UNIX (and its nearly-clone, Linux) take a more sophisticated view of a filesystem. Firstly, a distinction is made between metainformation describing files (such as their creation date, ownership, and what disk blocks they occupy), the file contents, and the human-readable name assigned to the file. (We'll see how this is important shortly.) Secondly, the Linux kernel provides a virtual filesystem layer. The virtual filesystem provides a uniform public interface to programs that want to read or write files; real filesystems plug in underneath the VFS, and the VFS does the heavy lifting of translating user program requests into actual calls to the underlying filesystem. This allows the Linux to talk to a huge range of different filesystems -- such as MSDOS, traditional UNIX, RiscOS, MacOS, Amiga, CDROM, Windows NT filesysytems, or even a disk filesystem mapped onto a tape drive or a network socket -- without the need for applications to be aware of the underlying filesystem type.

Why use different filesystem types? Well, every operating system developer has traditionally had a different way of thinking about file storage, so the wheel keeps getting reinvented in a variety of shapes and sizes.

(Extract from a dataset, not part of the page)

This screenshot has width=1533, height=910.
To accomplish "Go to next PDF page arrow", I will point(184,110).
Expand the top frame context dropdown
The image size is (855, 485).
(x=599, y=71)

In addition, older Linux filesystems don't cope so well with huge (multi- gigabyte or multi-terabyte) files, or with home users who believe in shutting down by unplugging the computer. Fault tolerance is a big problem; a filesystem needs to minimize the risk of data corruption or loss if someone yanks out a power cable, and recover rapidly after such a crash. Journaling is the most popular technology for achieving this goal, followed by the (more expensive) RAID techniques (which rely on hardware, rather than software).

Another major reason for using different filesystem types is the availability of network filesystems -- Sun's NFS (Network File System), Microsoft's SMB system and Apple's AppleShare are the best known. These are network protocols; rather than storing data on a hard disk they allow a server to export a volume (filesystem) that can be mounted via the network on a client machine: thereafter the client reads and writes files over the network to the server's hard drive. Both NFS and SMB let you specify that a filesystem will be exported, and control which client machines can mount it. But if your server goes down for some reason, the clients that are using files on the NFS filesystem will be left high and dry. The answer to this is to use a clustering network filesystem -- one where a bunch of servers work as a team. (See Shopper 156).

I'm going to look at these categories in turn -- at conventional filesystems, journaling filesystems, and network filesystems -- and see what the state of play is on Linux.

ext2, the standard Linux filesystem

The ext2 filesystem is descended from the traditional Unix filesystems, which tended to be fast but temperamental -- if you sneezed at them they tended to break. Ext2 is two different filesystems, depending on whether you look at the metadata layer or the file layer. All Unix filesystems rely on a basic data structure called the inode (information node). An inode has a unique ID number, and some information about creation time, number of links (filenames) attached to it, and pointers to the disk blocks that store its associated data; in fact, an inode encapsulates everything we need to know about a file except its name. Inodes live in a table on the disk at a well-known location -- they're basically the core metadata of the system. Lose your inode table and you can kiss your data goodbye.

A directory, in contrast, is just a special file that consists of a list of filenames, each of which is accompanied by an inode number. It's data, not metadata. Lose your directory files and you can (in principle) reconstruct your data -- although you'll have lost the identifying names.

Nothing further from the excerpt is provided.